PROVIDED ENTRIES section start

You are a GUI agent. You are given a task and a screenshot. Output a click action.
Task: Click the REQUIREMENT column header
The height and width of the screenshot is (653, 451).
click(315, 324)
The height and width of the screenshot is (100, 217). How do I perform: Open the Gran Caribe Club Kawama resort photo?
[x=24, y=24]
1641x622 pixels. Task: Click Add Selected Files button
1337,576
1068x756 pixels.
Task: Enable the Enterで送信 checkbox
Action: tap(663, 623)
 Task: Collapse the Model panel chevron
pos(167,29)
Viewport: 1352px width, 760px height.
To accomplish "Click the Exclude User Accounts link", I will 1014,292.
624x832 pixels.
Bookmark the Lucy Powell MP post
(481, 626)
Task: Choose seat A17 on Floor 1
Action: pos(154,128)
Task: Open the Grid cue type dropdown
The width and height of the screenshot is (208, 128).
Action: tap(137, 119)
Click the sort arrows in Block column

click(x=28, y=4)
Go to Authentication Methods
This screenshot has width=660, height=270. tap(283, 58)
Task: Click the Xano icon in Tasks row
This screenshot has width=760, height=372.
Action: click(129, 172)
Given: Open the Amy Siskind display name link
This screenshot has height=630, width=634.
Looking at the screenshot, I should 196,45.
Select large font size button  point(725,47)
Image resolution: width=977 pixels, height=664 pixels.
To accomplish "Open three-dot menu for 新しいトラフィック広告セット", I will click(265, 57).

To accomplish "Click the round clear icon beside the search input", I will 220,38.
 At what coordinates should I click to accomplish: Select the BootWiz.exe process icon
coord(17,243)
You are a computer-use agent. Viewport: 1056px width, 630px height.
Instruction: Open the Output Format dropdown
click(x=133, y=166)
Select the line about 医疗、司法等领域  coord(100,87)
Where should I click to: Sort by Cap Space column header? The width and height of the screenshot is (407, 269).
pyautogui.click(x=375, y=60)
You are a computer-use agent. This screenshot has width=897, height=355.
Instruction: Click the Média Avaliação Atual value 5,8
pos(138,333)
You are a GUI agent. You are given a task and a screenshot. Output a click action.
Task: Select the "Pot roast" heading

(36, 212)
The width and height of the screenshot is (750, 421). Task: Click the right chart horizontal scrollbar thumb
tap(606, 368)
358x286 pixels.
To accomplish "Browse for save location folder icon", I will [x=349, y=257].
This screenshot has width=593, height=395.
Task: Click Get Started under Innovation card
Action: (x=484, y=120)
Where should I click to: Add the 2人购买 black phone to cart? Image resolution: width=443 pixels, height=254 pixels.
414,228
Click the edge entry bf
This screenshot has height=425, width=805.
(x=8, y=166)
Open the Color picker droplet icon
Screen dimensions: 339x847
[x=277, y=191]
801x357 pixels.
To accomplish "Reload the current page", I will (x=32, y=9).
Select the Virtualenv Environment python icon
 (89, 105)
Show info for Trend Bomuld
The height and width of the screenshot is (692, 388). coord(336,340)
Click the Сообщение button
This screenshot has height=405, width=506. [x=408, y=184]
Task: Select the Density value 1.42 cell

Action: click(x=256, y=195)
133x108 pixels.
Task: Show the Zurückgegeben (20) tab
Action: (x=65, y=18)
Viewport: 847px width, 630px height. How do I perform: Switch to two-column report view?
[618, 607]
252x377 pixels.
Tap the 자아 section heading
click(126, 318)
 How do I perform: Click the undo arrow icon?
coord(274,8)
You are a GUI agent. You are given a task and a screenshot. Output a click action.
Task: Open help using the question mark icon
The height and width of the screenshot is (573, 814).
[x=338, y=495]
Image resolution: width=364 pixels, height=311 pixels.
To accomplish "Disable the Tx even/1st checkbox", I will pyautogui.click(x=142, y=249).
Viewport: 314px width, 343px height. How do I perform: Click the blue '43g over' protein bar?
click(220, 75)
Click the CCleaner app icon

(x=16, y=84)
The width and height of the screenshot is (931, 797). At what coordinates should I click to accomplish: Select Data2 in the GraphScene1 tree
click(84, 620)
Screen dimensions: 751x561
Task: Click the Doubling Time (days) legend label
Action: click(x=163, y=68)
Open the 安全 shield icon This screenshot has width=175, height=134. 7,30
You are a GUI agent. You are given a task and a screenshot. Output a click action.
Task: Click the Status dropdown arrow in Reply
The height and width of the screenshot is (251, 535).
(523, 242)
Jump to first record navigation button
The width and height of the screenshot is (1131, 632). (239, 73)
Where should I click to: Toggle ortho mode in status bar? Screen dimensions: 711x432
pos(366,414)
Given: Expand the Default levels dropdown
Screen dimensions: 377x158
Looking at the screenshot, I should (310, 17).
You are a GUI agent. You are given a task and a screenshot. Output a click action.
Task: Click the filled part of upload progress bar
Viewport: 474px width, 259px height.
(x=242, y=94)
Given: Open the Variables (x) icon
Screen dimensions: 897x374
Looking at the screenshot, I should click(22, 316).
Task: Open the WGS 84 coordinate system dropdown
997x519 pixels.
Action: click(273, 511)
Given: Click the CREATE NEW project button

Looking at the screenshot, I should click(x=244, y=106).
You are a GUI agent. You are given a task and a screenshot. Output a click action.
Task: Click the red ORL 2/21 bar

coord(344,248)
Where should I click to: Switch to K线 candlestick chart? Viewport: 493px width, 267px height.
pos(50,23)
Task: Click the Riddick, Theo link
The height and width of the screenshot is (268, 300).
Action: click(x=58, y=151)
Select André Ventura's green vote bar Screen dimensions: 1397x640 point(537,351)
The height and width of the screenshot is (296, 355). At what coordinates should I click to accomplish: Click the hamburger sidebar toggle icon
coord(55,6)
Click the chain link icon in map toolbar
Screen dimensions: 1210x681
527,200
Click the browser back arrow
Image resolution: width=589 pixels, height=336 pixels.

PROVIDED ENTRIES section end

### WORK ORDER
Word for word, reproduce every line of the data.

### OUTPUT BELOW
You are a GUI agent. You are given a task and a screenshot. Output a click action.
Task: Click the REQUIREMENT column header
The height and width of the screenshot is (653, 451).
click(315, 324)
The height and width of the screenshot is (100, 217). How do I perform: Open the Gran Caribe Club Kawama resort photo?
[x=24, y=24]
1641x622 pixels. Task: Click Add Selected Files button
1337,576
1068x756 pixels.
Task: Enable the Enterで送信 checkbox
Action: tap(663, 623)
 Task: Collapse the Model panel chevron
pos(167,29)
Viewport: 1352px width, 760px height.
To accomplish "Click the Exclude User Accounts link", I will 1014,292.
624x832 pixels.
Bookmark the Lucy Powell MP post
(481, 626)
Task: Choose seat A17 on Floor 1
Action: pos(154,128)
Task: Open the Grid cue type dropdown
The width and height of the screenshot is (208, 128).
Action: tap(137, 119)
Click the sort arrows in Block column

click(x=28, y=4)
Go to Authentication Methods
This screenshot has width=660, height=270. tap(283, 58)
Task: Click the Xano icon in Tasks row
This screenshot has width=760, height=372.
Action: click(129, 172)
Given: Open the Amy Siskind display name link
This screenshot has height=630, width=634.
Looking at the screenshot, I should 196,45.
Select large font size button  point(725,47)
Image resolution: width=977 pixels, height=664 pixels.
To accomplish "Open three-dot menu for 新しいトラフィック広告セット", I will click(265, 57).

To accomplish "Click the round clear icon beside the search input", I will 220,38.
 At what coordinates should I click to accomplish: Select the BootWiz.exe process icon
coord(17,243)
You are a computer-use agent. Viewport: 1056px width, 630px height.
Instruction: Open the Output Format dropdown
click(x=133, y=166)
Select the line about 医疗、司法等领域  coord(100,87)
Where should I click to: Sort by Cap Space column header? The width and height of the screenshot is (407, 269).
pyautogui.click(x=375, y=60)
You are a computer-use agent. This screenshot has width=897, height=355.
Instruction: Click the Média Avaliação Atual value 5,8
pos(138,333)
You are a GUI agent. You are given a task and a screenshot. Output a click action.
Task: Select the "Pot roast" heading

(36, 212)
The width and height of the screenshot is (750, 421). Task: Click the right chart horizontal scrollbar thumb
tap(606, 368)
358x286 pixels.
To accomplish "Browse for save location folder icon", I will [x=349, y=257].
This screenshot has width=593, height=395.
Task: Click Get Started under Innovation card
Action: (x=484, y=120)
Where should I click to: Add the 2人购买 black phone to cart? Image resolution: width=443 pixels, height=254 pixels.
414,228
Click the edge entry bf
This screenshot has height=425, width=805.
(x=8, y=166)
Open the Color picker droplet icon
Screen dimensions: 339x847
[x=277, y=191]
801x357 pixels.
To accomplish "Reload the current page", I will (x=32, y=9).
Select the Virtualenv Environment python icon
 (89, 105)
Show info for Trend Bomuld
The height and width of the screenshot is (692, 388). coord(336,340)
Click the Сообщение button
This screenshot has height=405, width=506. [x=408, y=184]
Task: Select the Density value 1.42 cell

Action: click(x=256, y=195)
133x108 pixels.
Task: Show the Zurückgegeben (20) tab
Action: (x=65, y=18)
Viewport: 847px width, 630px height. How do I perform: Switch to two-column report view?
[618, 607]
252x377 pixels.
Tap the 자아 section heading
click(126, 318)
 How do I perform: Click the undo arrow icon?
coord(274,8)
You are a GUI agent. You are given a task and a screenshot. Output a click action.
Task: Open help using the question mark icon
The height and width of the screenshot is (573, 814).
[x=338, y=495]
Image resolution: width=364 pixels, height=311 pixels.
To accomplish "Disable the Tx even/1st checkbox", I will pyautogui.click(x=142, y=249).
Viewport: 314px width, 343px height. How do I perform: Click the blue '43g over' protein bar?
click(220, 75)
Click the CCleaner app icon

(x=16, y=84)
The width and height of the screenshot is (931, 797). At what coordinates should I click to accomplish: Select Data2 in the GraphScene1 tree
click(84, 620)
Screen dimensions: 751x561
Task: Click the Doubling Time (days) legend label
Action: click(x=163, y=68)
Open the 安全 shield icon This screenshot has width=175, height=134. 7,30
You are a GUI agent. You are given a task and a screenshot. Output a click action.
Task: Click the Status dropdown arrow in Reply
The height and width of the screenshot is (251, 535).
(523, 242)
Jump to first record navigation button
The width and height of the screenshot is (1131, 632). (239, 73)
Where should I click to: Toggle ortho mode in status bar? Screen dimensions: 711x432
pos(366,414)
Given: Expand the Default levels dropdown
Screen dimensions: 377x158
Looking at the screenshot, I should (310, 17).
You are a GUI agent. You are given a task and a screenshot. Output a click action.
Task: Click the filled part of upload progress bar
Viewport: 474px width, 259px height.
(x=242, y=94)
Given: Open the Variables (x) icon
Screen dimensions: 897x374
Looking at the screenshot, I should click(22, 316).
Task: Open the WGS 84 coordinate system dropdown
997x519 pixels.
Action: click(273, 511)
Given: Click the CREATE NEW project button

Looking at the screenshot, I should click(x=244, y=106).
You are a GUI agent. You are given a task and a screenshot. Output a click action.
Task: Click the red ORL 2/21 bar

coord(344,248)
Where should I click to: Switch to K线 candlestick chart? Viewport: 493px width, 267px height.
pos(50,23)
Task: Click the Riddick, Theo link
The height and width of the screenshot is (268, 300).
Action: click(x=58, y=151)
Select André Ventura's green vote bar Screen dimensions: 1397x640 point(537,351)
The height and width of the screenshot is (296, 355). At what coordinates should I click to accomplish: Click the hamburger sidebar toggle icon
coord(55,6)
Click the chain link icon in map toolbar
Screen dimensions: 1210x681
527,200
Click the browser back arrow
Image resolution: width=589 pixels, height=336 pixels.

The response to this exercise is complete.